A todos nos ha pasado alguna vez: tocar a una persona y dar un calambre que resulta bastante molesto. Incluso soltar un chispazo, algo que también sucede cuando vamos a tocar un objeto, sobre todo en los centros comerciales. A pesar de que es totalmente inofensivo, se trata de un producto de la electricidad, cuyo nombre técnico es efecto triboeléctrico.
Por lo general, hay materiales más propensos a este fenómeno, como el pelo humano y el de las mascotas, la lana, el nailon y el poliéster. Las suelas de los zapatos, especialmente de goma aislantes del suelo, aunque pueda parecer extraño, nos dan también más posibilidades de llevarnos el ‘calambrazo’.
¿Y el ser humano? Pues casualmente es un conductor de electricidad por naturaleza puesto que el organismo funciona a través de impulsos eléctricos y, por ende, determinadas personas pueden transmitirla al momento de tocar un objeto o a una persona.
La electricidad estática no es peligrosa en sí misma, pero sí puede causar ciertas molestias.
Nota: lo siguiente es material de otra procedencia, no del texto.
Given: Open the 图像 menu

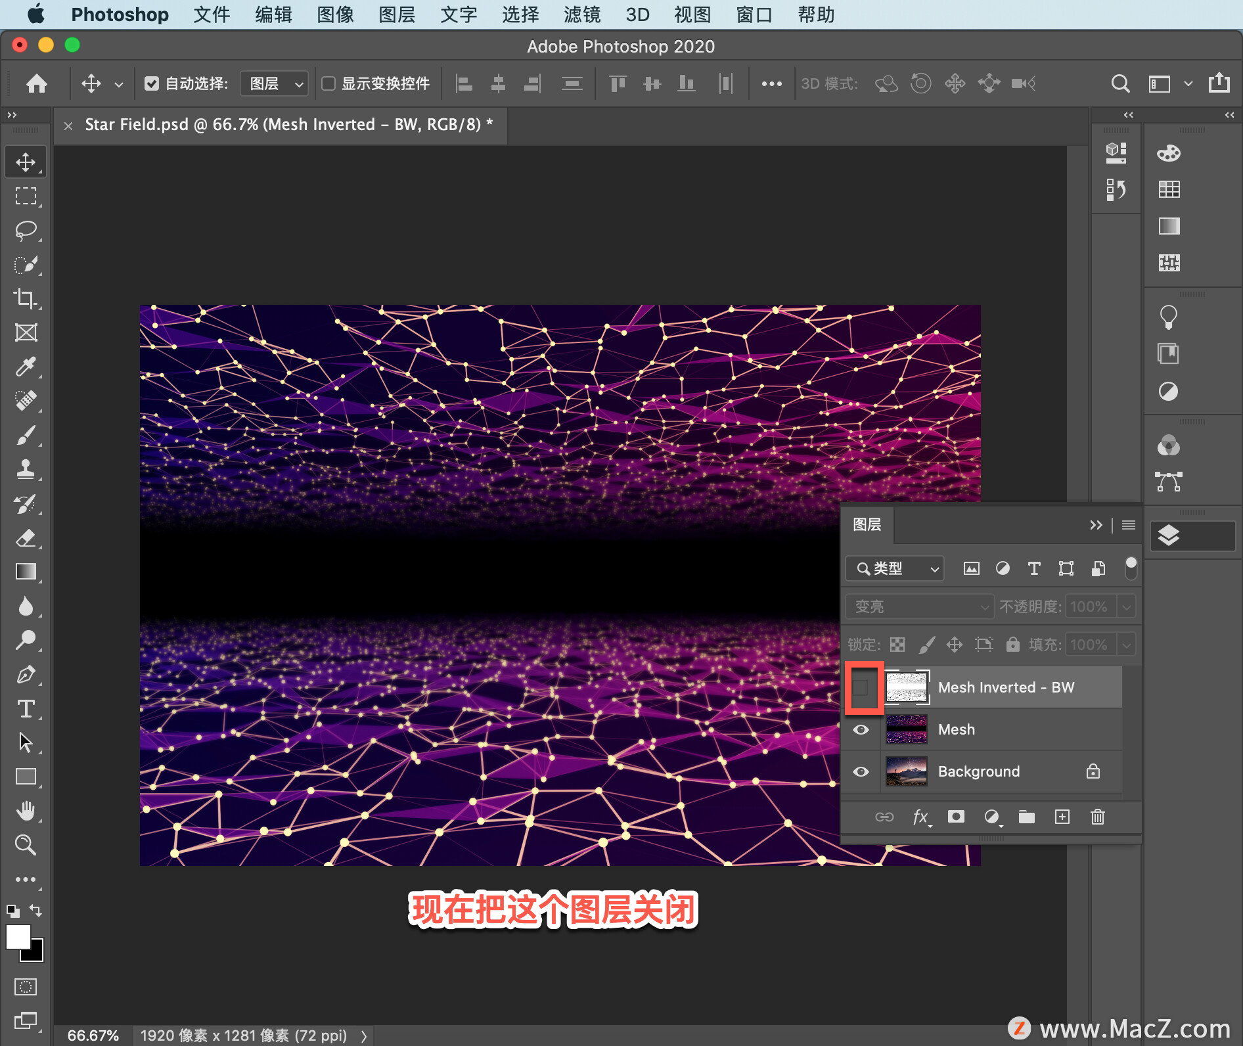Looking at the screenshot, I should coord(335,14).
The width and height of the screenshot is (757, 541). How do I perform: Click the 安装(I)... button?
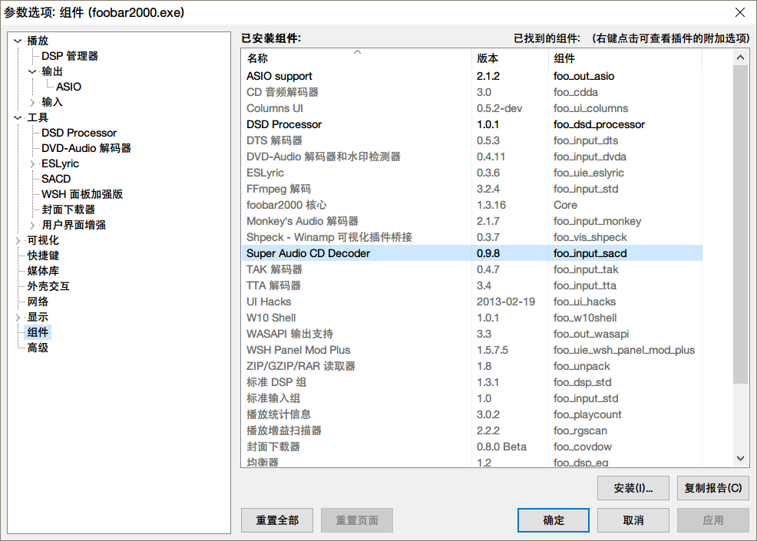[633, 488]

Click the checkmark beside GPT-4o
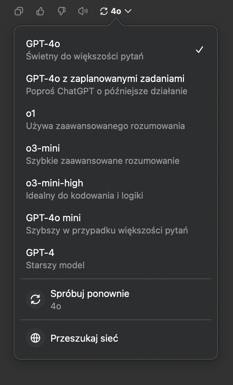coord(199,49)
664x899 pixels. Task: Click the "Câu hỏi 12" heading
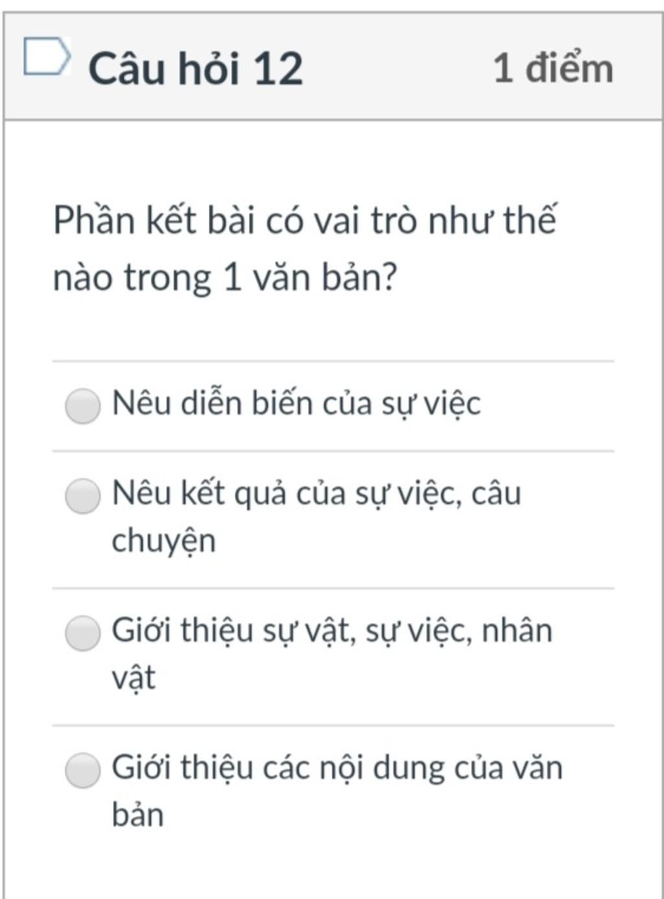[x=195, y=68]
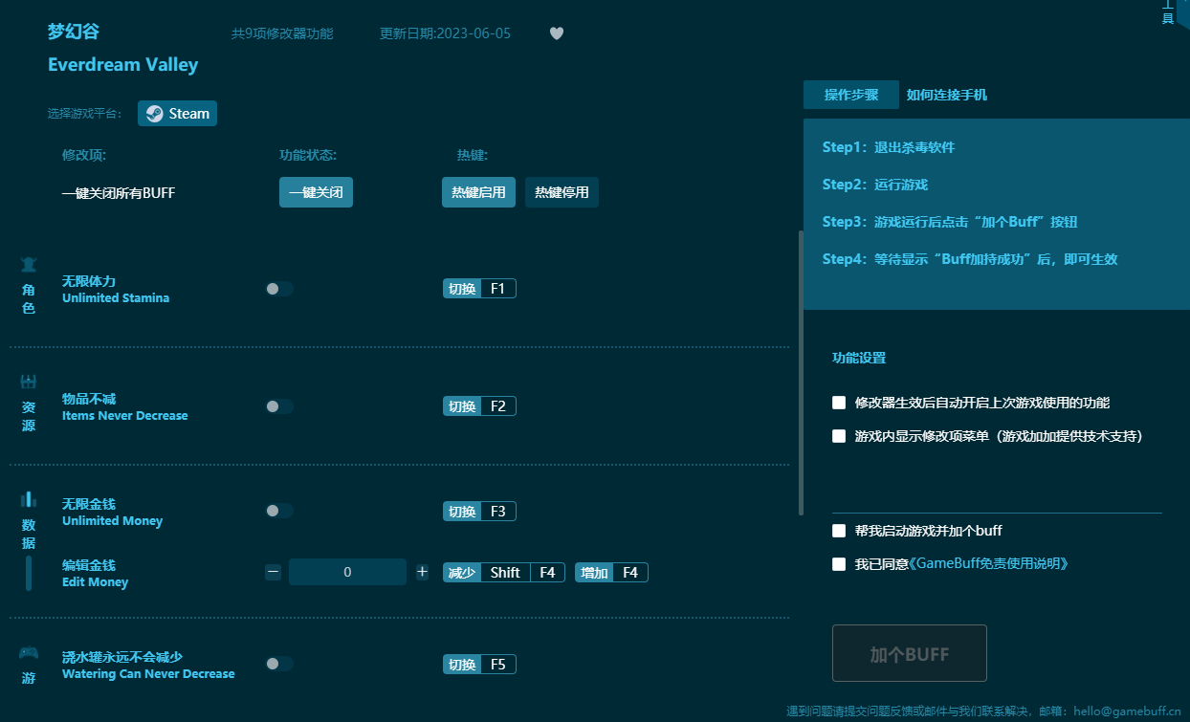Toggle Watering Can Never Decrease switch
The image size is (1190, 722).
click(279, 664)
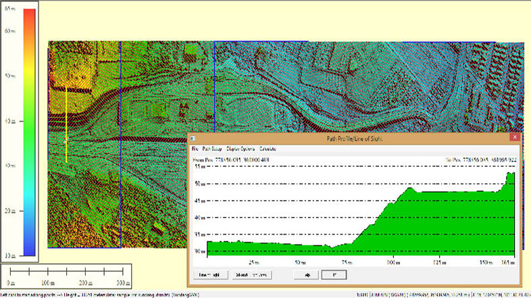
Task: Click the To Pos coordinates label
Action: (480, 159)
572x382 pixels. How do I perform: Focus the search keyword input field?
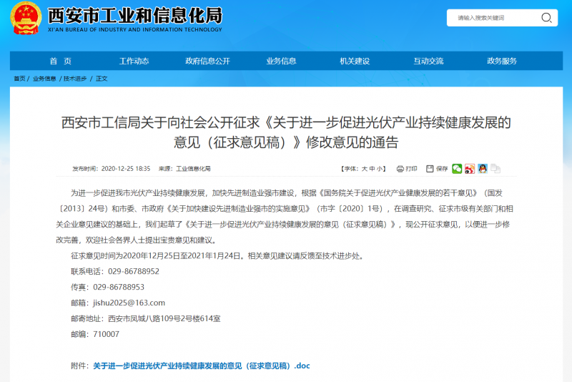[x=493, y=18]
Es decir, no es una amenaza directa para la vida humana, pero los choques sí pueden provocar sobresaltos o incluso lesiones si se dan en entornos de rïesgo.
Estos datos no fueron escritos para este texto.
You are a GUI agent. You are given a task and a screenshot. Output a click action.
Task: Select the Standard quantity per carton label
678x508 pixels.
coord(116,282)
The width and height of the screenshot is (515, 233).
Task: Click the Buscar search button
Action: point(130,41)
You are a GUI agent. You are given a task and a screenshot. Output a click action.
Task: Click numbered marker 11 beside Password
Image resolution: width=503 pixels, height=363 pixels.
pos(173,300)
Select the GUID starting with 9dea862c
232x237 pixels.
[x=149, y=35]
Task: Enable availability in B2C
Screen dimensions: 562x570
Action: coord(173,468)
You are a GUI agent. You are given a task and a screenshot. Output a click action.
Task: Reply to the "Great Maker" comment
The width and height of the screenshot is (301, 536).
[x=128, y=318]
Los consejos de la Universidad de Valencia para reducir la electricidad estática son mantener un control del nivel, sobre todo en la humedad ambiental relativa superior al 50%; han manifestado que debemos optar por muebles y suelos con propiedades antiestáticas y vestir con las prendas de lana o algodón, así como mantener la piel hidratada, debido a que la sequedad favorece la acumulación de las cargas eléctricas.